Sondersituationen müssen außerbetriebliche Ursache haben
Das Bundesverwaltungsgericht wies die Revisionen des Landes und des Unternehmens zurück. Nach dem Arbeitszeitgesetz könne die zuständige Behörde zwar an bis zu fünf Sonn- und Feiertagen die Beschäftigung von Arbeitnehmern bewilligen, wenn besondere Verhältnisse zur Verhütung eines unverhältnismäßigen Schadens dies erforderten, erklärten die Richter.
Besondere Verhältnisse seien aber vorübergehende Sondersituationen, die eine außerbetriebliche Ursache haben. Sie dürften nicht vom Arbeitgeber selbst geschaffen werden.
Amazon hat Lieferengpässe selbst verstärkt
Der Bedarf für die beantragte Sonntagsarbeit sei in dem Fall nach den Feststellungen des Berufungsgerichts jedoch auf innerbetriebliche Umstände zurückzuführen, so das Bundesverwaltungsgericht.
Ursache sei nicht der saisonbedingt erhöhte Auftragseingang gewesen, das Unternehmen habe vielmehr die Lieferengpässe maßgeblich verstärkt, weil es kurz vor dem Weihnachtsgeschäft eine kostenlose Lieferung am Tag der Bestellung zugesagt habe.

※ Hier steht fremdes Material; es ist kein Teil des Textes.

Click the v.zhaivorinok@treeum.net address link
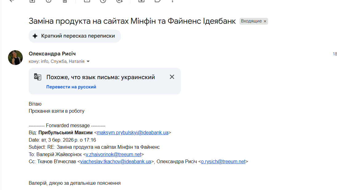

KAB will weiter den arbeitsfreien Sonntag verteidigen
Die Katholische Arbeitnehmer-Bewegung (KAB) begrüßte das Urteil. "Erneut hat ein Gericht den Schutz des arbeitsfreien Sonntags höher gestellt als fadenscheinige Wirtschaftsinteressen der Amazon-Tochter", erklärte Bundespräses Stefan-B. Eirich am Mittwoch in Köln. "Das Urteil ist eine deftige Ohrfeige für den Onlinehändler."
Das Bundesverwaltungsgericht habe damit das Jahrhunderte alte Recht auf einen arbeitsfreien Sonntag, wie es das Grundgesetz und das Arbeitsschutzgesetz vorgebe, erneut gestärkt. "Dennoch müssen wir weiterhin wachsam sein und den arbeitsfreien Sonntag verteidigen", betonte Eirich.